Pursuant to applicable accounting rules, the Company accrues the minimum liability for each known claim when the estimated outcome is a range of possible loss and no one amount within that range is more likely than another. The Company uses a range of losses because an average cost would not be meaningful since the products liability claims faced by the Company are unique and widely variable, and accordingly, the resolutions of those claims have an enormous amount of variability. The costs have ranged from zero dollars to $33 million in one case with no “average” that is meaningful. No specific accrual is made for individual unasserted claims or for premature claims, asserted claims where the minimum information needed to evaluate the probability of a liability is not yet known. However, an accrual for such claims based, in part, on management’s expectations for future litigation activity and the settled claims history is maintained. Because of the speculative nature of litigation in the U.S., the Company does not believe a meaningful aggregate range of potential loss for asserted and unasserted claims can be determined. The Company’s experience has demonstrated that its estimates have been reasonably accurate and, on average, cases are settled at amounts close to the reserves established. However, it is possible an individual claim from time to time may result in an aberration from the norm and could have a material impact.

 

The Company determines its reserves using the number of incidents expected during a year. During the third quarter of 2012, the Company increased its products liability reserve by $21,338. The addition of another year of self-insured incidents accounted for $12,609 of this increase. The Company revised its estimates of future settlements for unasserted and premature claims. These revisions increased the reserve by $2,312. Finally, changes in the amount of reserves for cases where sufficient information is known to estimate a liability increased by $6,417.

During the first nine months of 2012, the Company increased its products liability reserve by $60,633. The addition of another year of self-insured incidents accounted for $36,703 of this increase. The Company revised its estimates of future settlements for unasserted and premature claims. These revisions increased the reserve by $7,701. Finally, changes in the amount of reserves for cases where sufficient information is known to estimate a liability increased by $16,229.

The time frame for the payment of a products liability claim is too variable to be meaningful. From the time a claim is filed to its ultimate disposition depends on the unique nature of the case, how it is resolved – claim dismissed, negotiated settlement, trial verdict and appeals process – and is highly dependent on jurisdiction, specific facts, the plaintiff’s attorney, the court’s docket and other factors.
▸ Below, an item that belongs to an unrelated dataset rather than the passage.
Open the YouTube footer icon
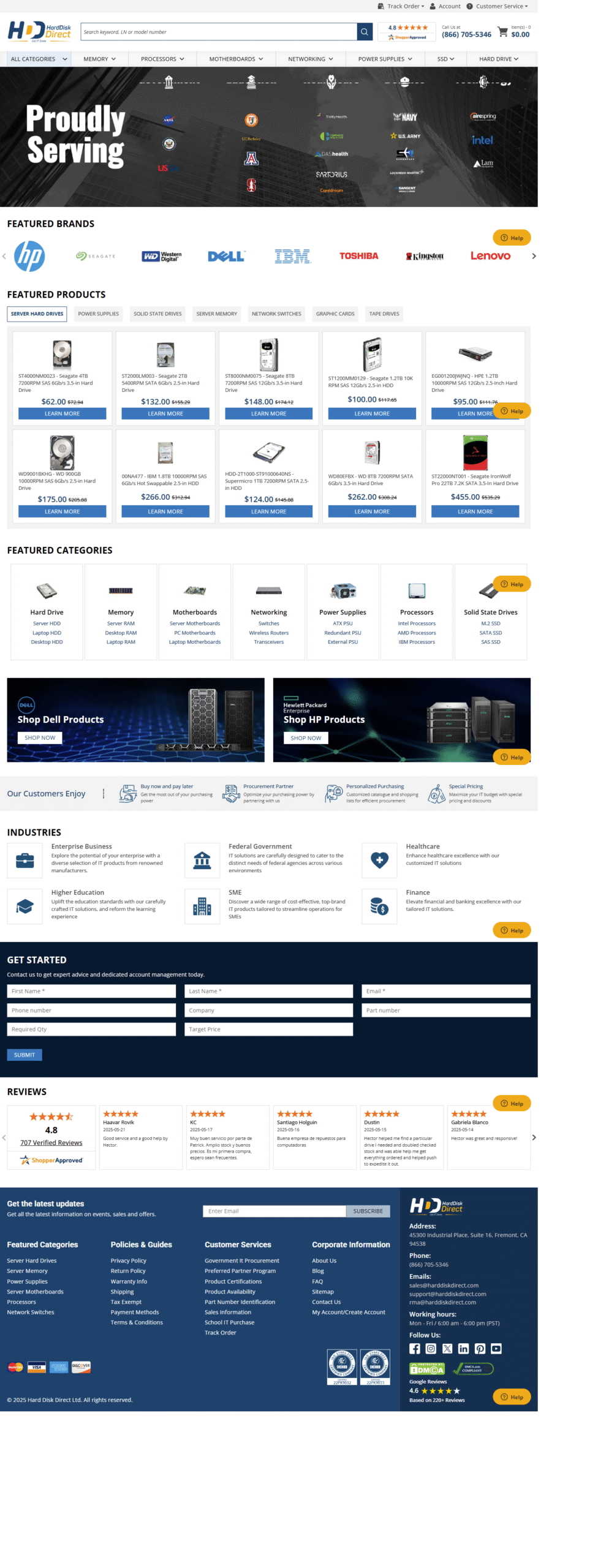The image size is (598, 1568). click(496, 1348)
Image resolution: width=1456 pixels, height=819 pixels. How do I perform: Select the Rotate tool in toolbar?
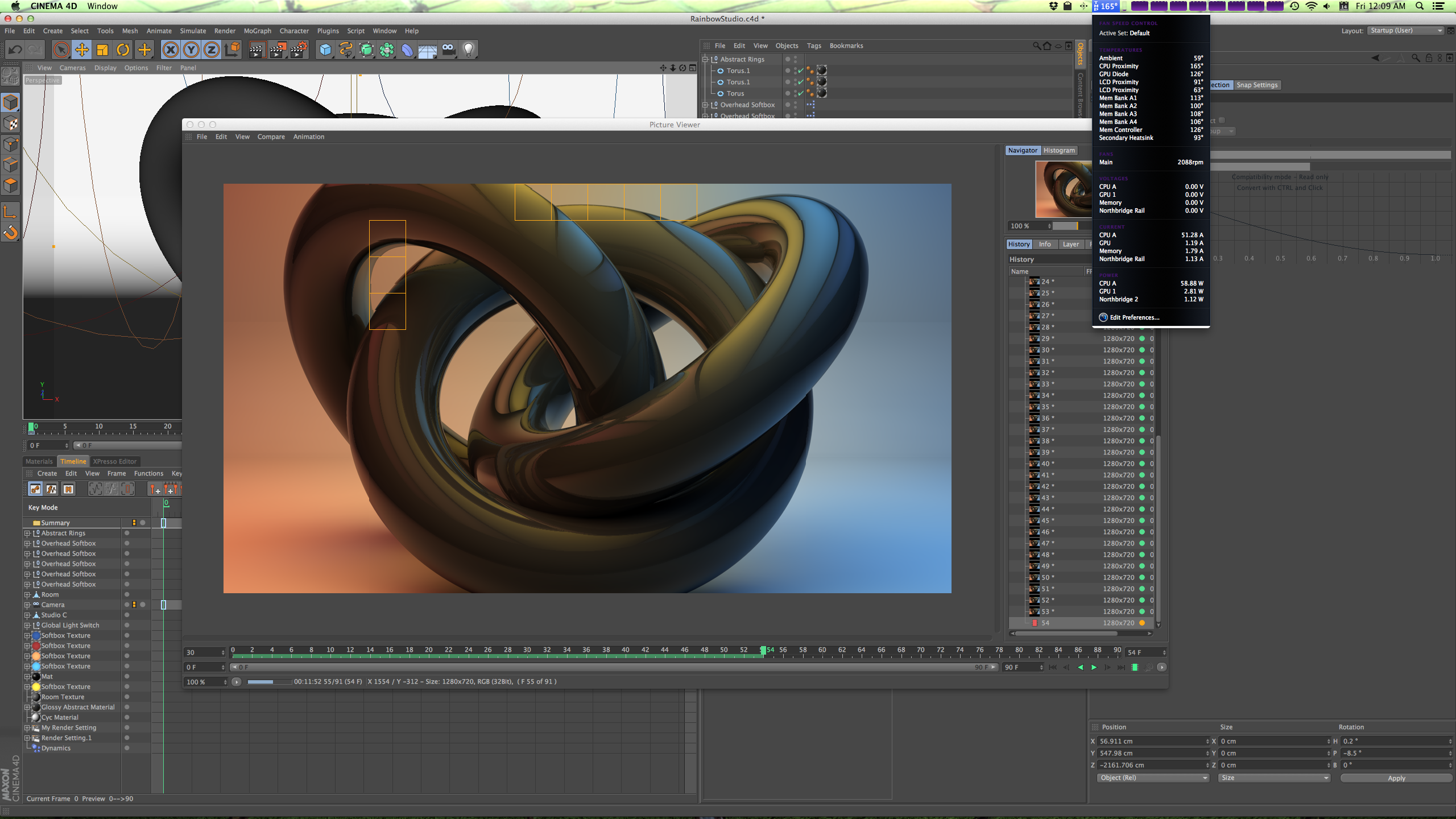123,50
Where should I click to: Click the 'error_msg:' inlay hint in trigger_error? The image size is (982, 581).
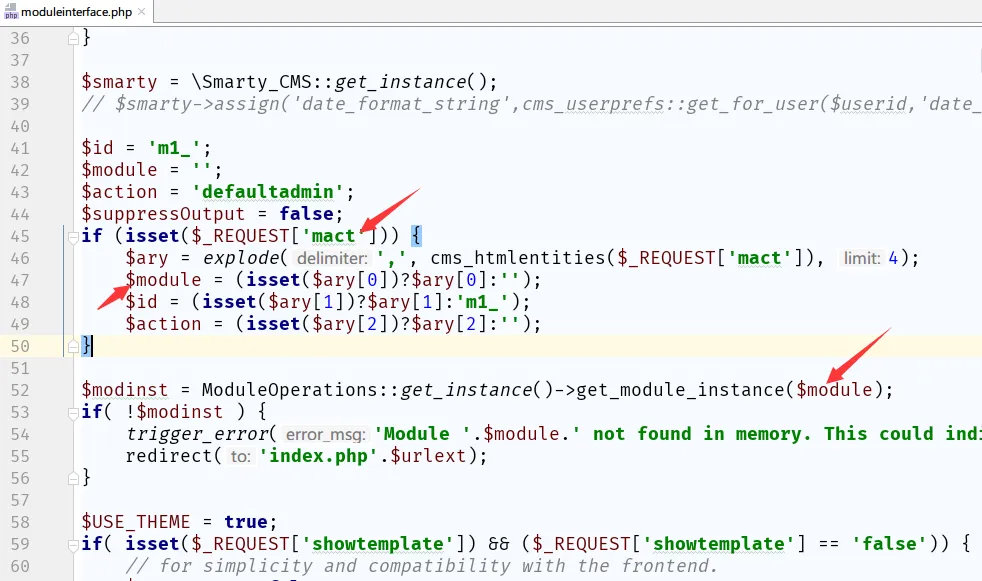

Given that some claims may be resolved in weeks and others may take five years or more, it is impossible to predict with any reasonable reliability the time frame over which the accrued amounts may be paid.

The Company paid $10,638 during the third quarter of 2012 to resolve cases and claims and has paid $45,150 through the first nine months of 2012. The Company’s products liability reserve balance at December 31, 2011 totaled $207,353 (the current portion of $58,476 is included in Accrued liabilities and the long-term portion is included in Other long-term liabilities on the Condensed Consolidated Balance Sheets) and the balance at September 30, 2012 totaled $222,836 (current portion of $59,979).

The products liability expense reported by the Company includes amortization of insurance premium costs, adjustments to settlement reserves and legal costs incurred in defending claims against the Company. Legal costs are expensed as incurred and products liability insurance costs are amortized over coverage periods.

For the three-month periods ended September 30, 2011 and 2012, products liability expenses totaled $20,514 and $27,906, respectively. For the nine-month periods ended September 30, 2011 and 2012, products liability expenses totaled $73,028 and $81,325, respectively. Products liability expenses are included in cost of goods sold in the Condensed Consolidated Statements of Income.